La République démocratique du Congo a officialisé sa candidature au poste de Secrétaire générale de l’Organisation internationale de la Francophonie (OIF). Kinshasa a porté son choix sur Juliana Amato Lumumba, fille du premier Premier ministre congolais, Patrice Lumumba, a annoncé le ministère de la Communication et Médias dans un communiqué publié jeudi 27 février.
Une héritière d’une histoire politique majeure

Née le 25 janvier 1955, Juliana Amato Lumumba grandit dans un contexte marqué par les turbulences de l’après-indépendance. Quelques mois après sa naissance, son père devient une figure emblématique de la souveraineté africaine avant d’être assassiné en 1961.
Comme plusieurs membres de la famille Lumumba, elle passe une partie de sa jeunesse à l’étranger, notamment en Égypte et en Europe, où elle poursuit sa formation. Cette trajectoire internationale contribue à forger une vision ouverte sur les enjeux diplomatiques, culturels et géopolitiques du continent africain.

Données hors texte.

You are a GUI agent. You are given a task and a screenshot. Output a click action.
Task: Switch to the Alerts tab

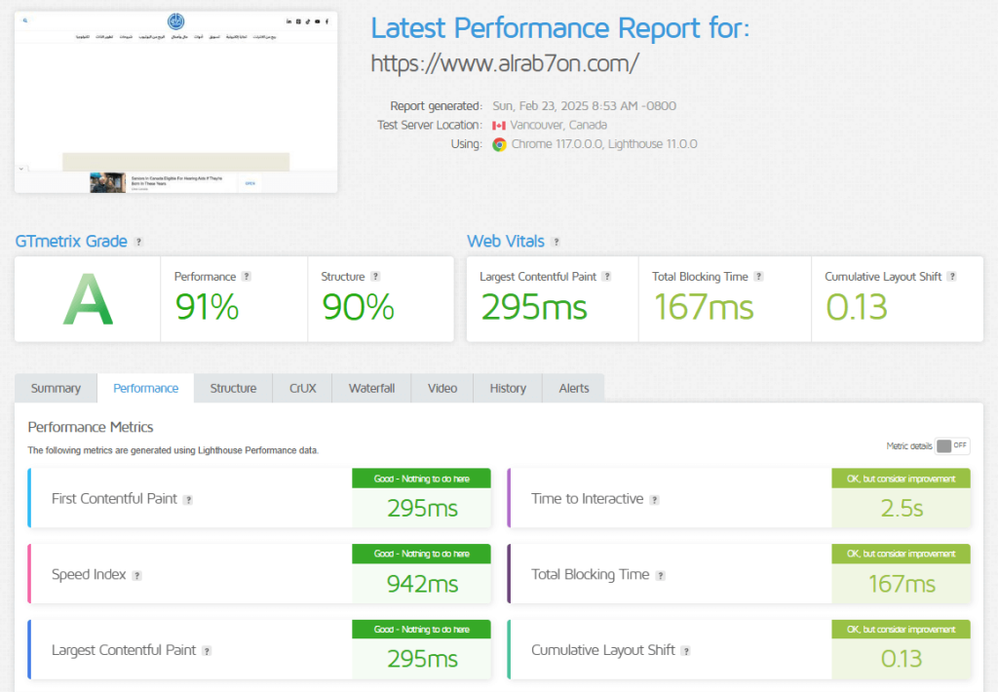574,388
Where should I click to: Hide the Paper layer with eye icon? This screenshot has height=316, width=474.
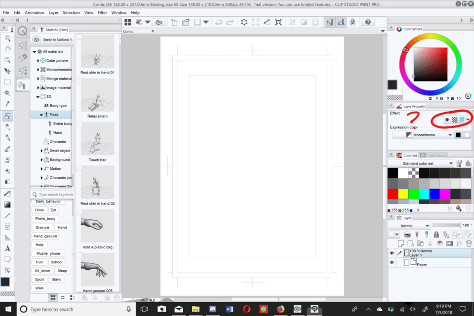pos(392,263)

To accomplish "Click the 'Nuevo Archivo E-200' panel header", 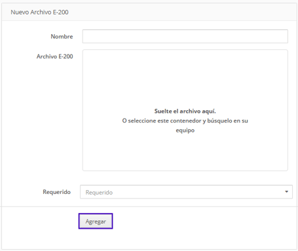I will coord(39,12).
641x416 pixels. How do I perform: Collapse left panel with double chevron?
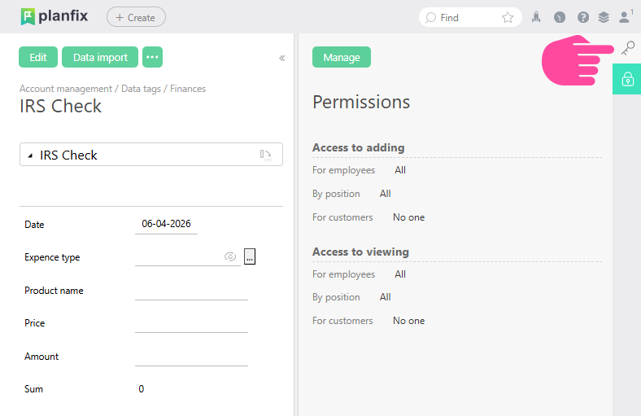point(282,58)
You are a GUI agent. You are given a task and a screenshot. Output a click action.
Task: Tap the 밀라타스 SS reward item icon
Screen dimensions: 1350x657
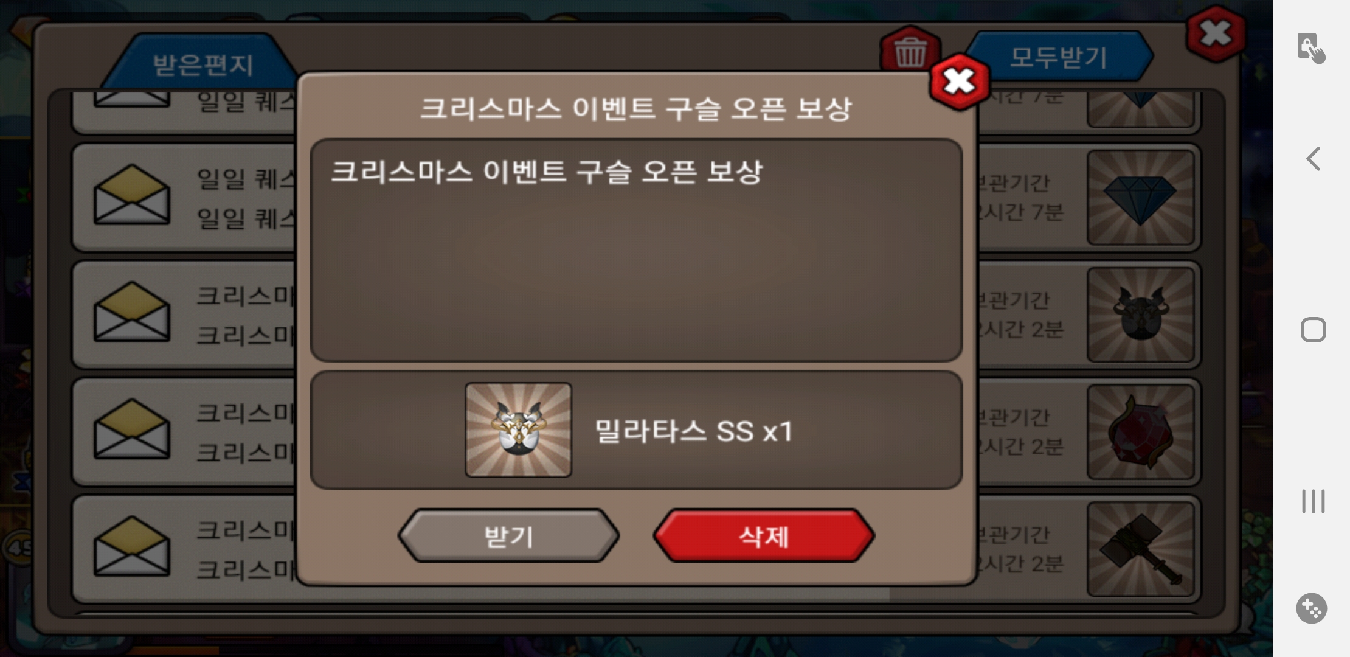518,429
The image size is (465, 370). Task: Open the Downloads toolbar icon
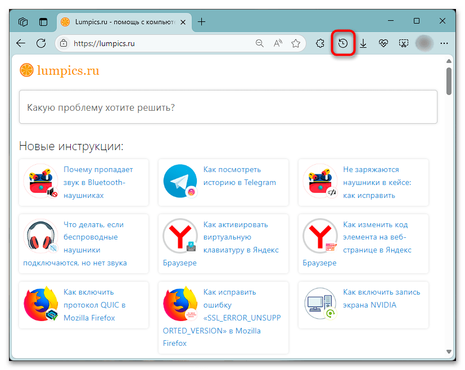pos(363,43)
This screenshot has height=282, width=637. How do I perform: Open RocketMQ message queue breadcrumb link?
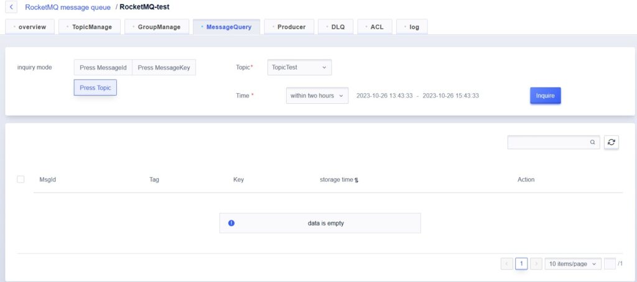coord(68,7)
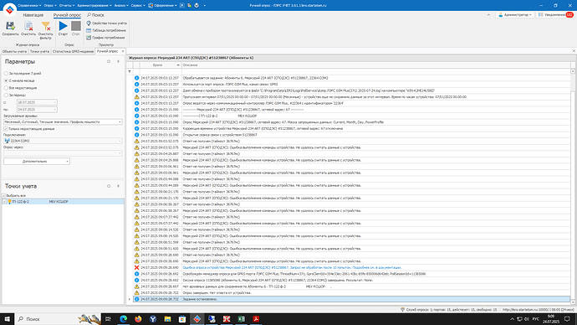Open the Администратор user dropdown

[515, 15]
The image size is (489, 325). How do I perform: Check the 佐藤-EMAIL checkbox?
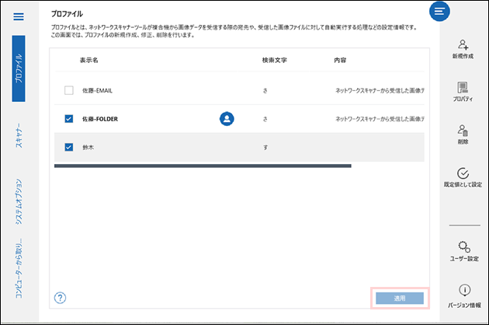coord(68,90)
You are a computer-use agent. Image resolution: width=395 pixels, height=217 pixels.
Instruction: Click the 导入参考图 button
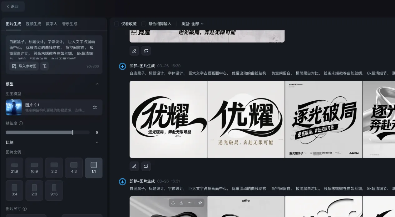pos(24,66)
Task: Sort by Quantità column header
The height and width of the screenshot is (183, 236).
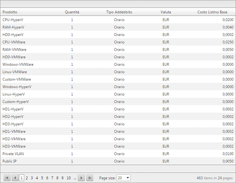Action: pyautogui.click(x=72, y=12)
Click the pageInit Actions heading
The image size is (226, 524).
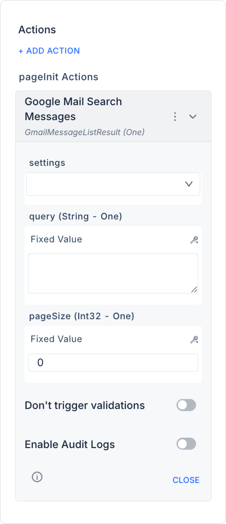(x=59, y=77)
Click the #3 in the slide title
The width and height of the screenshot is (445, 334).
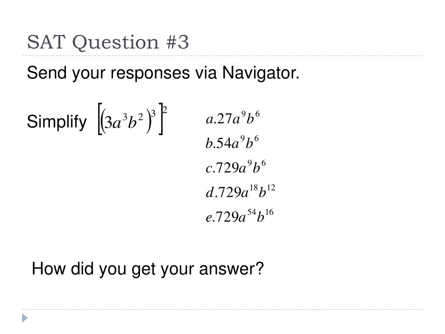(178, 42)

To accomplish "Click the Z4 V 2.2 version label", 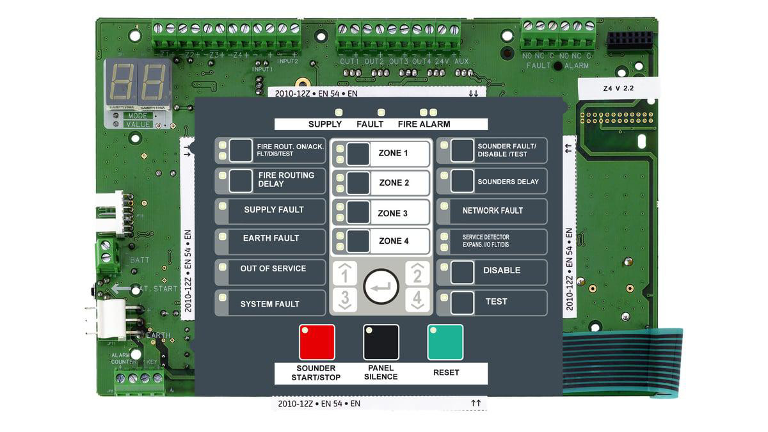I will point(618,89).
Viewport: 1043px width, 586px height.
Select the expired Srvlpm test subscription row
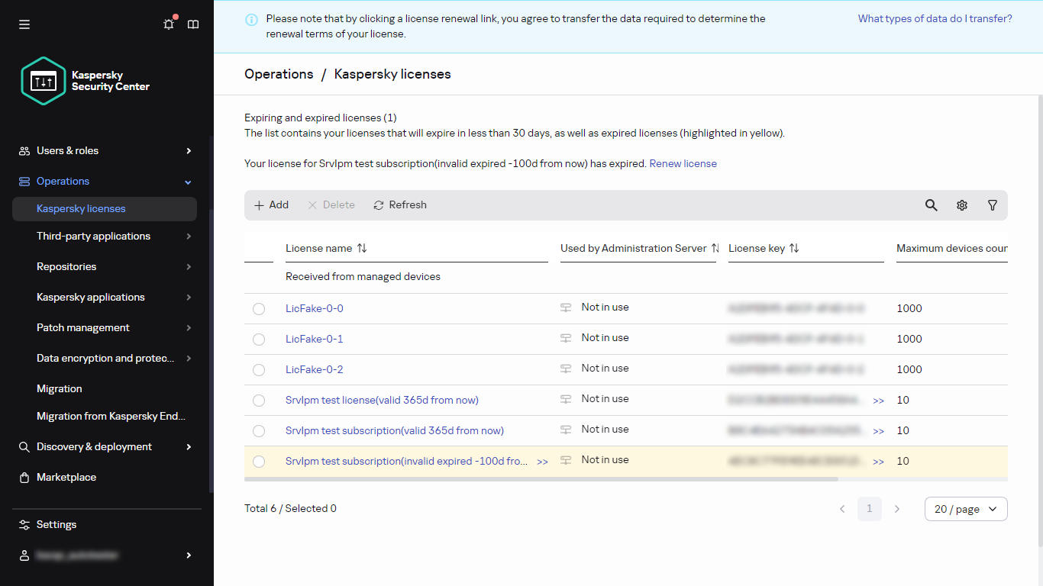pos(258,461)
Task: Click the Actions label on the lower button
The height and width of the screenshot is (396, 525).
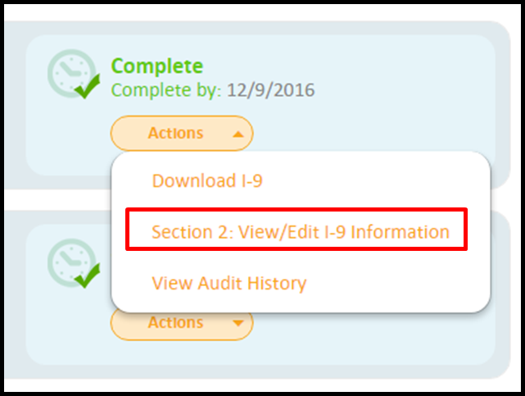Action: [175, 323]
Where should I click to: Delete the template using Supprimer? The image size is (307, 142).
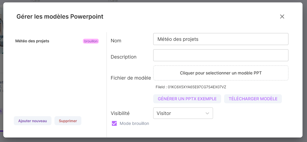[x=68, y=121]
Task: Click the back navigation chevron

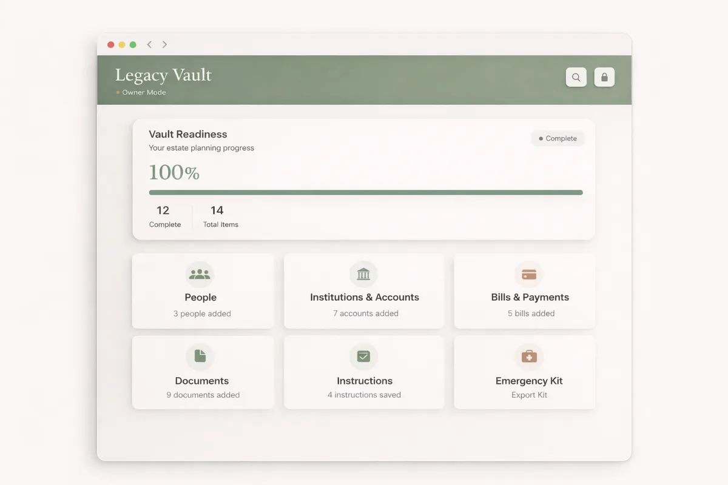Action: point(149,44)
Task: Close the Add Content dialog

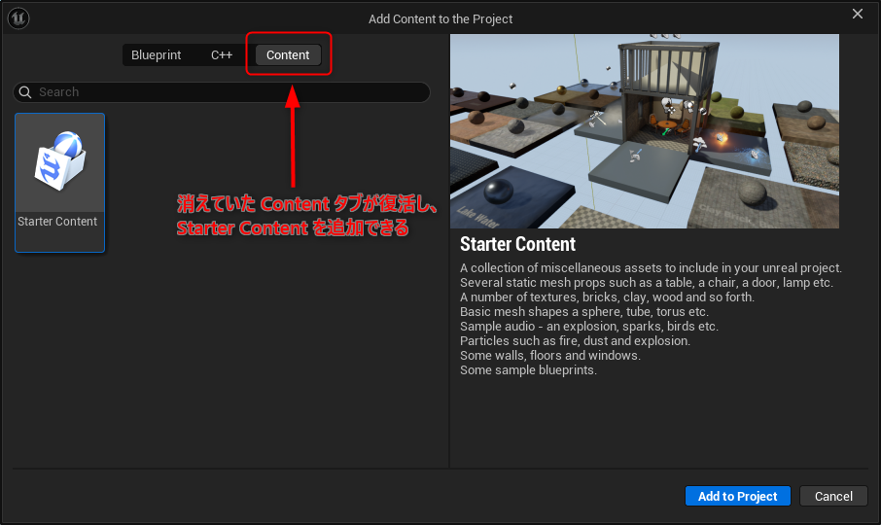Action: pos(857,14)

Un parcours académique et politique orienté vers la culture
Formée aux sciences sociales, à la gestion publique et aux relations internationales, elle développe un engagement centré sur la gouvernance, la culture et la coopération entre États.
Sa carrière politique prend une dimension officielle lorsqu’elle est nommée ministre de la Culture et des Arts entre 1998 et 2001. À ce poste, elle œuvre pour la valorisation du patrimoine culturel congolais et la promotion de la diplomatie culturelle comme outil de rayonnement international.
Une voix engagée sur la scène internationale

Après son passage au gouvernement, Juliana Lumumba s’implique dans plusieurs initiatives et conférences consacrées au développement africain, à la mémoire historique et au dialogue interculturel. Elle défend régulièrement une vision d’une Afrique capable de construire ses propres narratifs culturels et économiques.
Une candidature à forte portée symbolique et stratégique
À travers cette désignation, Kinshasa entend renforcer son positionnement au sein de l’espace francophone mondial. Les autorités congolaises mettent en avant un profil mêlant héritage historique, expérience institutionnelle et engagement intellectuel.
Selon des sources officielles, « la charge émotionnelle du nom, les capacités intrinsèques de la personne et le soutien total du pays font d’elle la candidate de tous les espoirs ».
Cette candidature intervient dans un contexte où la Francophonie cherche à se réinventer face aux défis contemporains, notamment ceux liés à la jeunesse, à la transformation numérique et à la coopération Sud-Sud.